◆ **About this exercise**
Copy nothing from the entries below except the lines from the one containing "About (1284, 181)" through the one containing "This site uses cookies. (115, 500)", and copy those exactly.

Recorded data
*-*-*

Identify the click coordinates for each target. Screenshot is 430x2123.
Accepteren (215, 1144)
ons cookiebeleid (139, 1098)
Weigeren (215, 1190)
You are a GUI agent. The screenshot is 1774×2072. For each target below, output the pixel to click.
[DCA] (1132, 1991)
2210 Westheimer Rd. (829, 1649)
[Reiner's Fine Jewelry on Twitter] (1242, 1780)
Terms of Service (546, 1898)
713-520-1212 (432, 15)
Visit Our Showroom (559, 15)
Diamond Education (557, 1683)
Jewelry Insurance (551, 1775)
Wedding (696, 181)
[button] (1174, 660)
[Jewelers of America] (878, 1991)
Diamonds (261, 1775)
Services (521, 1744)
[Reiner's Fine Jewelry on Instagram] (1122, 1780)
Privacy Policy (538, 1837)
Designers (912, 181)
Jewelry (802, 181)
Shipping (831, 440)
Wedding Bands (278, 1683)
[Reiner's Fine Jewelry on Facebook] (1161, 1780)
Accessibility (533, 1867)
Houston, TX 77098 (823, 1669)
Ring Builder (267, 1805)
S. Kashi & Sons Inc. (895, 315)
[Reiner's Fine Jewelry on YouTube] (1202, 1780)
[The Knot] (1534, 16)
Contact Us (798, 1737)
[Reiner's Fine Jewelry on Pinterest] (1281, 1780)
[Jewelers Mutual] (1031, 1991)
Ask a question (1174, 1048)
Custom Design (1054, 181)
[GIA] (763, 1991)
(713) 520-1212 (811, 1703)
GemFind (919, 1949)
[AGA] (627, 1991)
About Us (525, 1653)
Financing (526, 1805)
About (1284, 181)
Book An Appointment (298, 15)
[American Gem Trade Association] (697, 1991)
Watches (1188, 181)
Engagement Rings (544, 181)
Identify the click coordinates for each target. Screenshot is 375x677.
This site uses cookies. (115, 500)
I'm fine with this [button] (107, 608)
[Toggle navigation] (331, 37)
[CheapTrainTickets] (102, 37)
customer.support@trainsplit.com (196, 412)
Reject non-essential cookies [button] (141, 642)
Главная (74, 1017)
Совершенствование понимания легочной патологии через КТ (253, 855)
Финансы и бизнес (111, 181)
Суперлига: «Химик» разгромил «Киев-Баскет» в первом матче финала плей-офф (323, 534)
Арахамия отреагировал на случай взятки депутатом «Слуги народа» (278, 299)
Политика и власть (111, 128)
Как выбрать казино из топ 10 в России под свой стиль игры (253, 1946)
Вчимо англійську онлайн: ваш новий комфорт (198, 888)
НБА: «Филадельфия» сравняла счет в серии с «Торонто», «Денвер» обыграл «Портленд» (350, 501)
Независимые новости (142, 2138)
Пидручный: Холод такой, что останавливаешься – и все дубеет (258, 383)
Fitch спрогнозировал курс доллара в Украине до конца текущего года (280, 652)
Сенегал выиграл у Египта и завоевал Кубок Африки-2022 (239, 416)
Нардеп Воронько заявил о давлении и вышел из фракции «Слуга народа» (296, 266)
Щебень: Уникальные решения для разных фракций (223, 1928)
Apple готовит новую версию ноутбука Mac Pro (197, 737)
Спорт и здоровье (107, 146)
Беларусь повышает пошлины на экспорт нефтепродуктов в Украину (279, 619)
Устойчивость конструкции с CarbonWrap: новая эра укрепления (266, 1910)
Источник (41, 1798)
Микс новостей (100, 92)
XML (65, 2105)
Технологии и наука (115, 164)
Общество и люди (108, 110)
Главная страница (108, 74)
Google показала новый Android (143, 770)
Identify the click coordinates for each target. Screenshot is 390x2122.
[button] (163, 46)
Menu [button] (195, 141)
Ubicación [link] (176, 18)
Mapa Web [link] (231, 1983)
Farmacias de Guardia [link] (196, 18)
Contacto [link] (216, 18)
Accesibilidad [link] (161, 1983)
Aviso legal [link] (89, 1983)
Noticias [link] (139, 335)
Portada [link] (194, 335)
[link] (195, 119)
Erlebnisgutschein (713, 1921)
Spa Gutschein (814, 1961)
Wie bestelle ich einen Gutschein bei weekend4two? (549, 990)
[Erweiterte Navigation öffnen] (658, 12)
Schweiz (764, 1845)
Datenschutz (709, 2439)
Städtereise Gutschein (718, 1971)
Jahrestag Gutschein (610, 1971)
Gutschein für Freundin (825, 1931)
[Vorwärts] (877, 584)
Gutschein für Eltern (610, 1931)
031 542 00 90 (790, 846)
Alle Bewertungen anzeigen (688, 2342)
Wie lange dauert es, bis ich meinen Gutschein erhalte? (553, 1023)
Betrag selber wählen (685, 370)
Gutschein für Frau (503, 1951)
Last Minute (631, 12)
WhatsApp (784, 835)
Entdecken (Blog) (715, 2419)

*-*-*

◆ **Solution for this problem**
About (1284, 181)
Book An Appointment (298, 15)
[American Gem Trade Association] (697, 1991)
Watches (1188, 181)
Engagement Rings (544, 181)
Identify the click coordinates for each target. Screenshot is 375x677.
This site uses cookies. (115, 500)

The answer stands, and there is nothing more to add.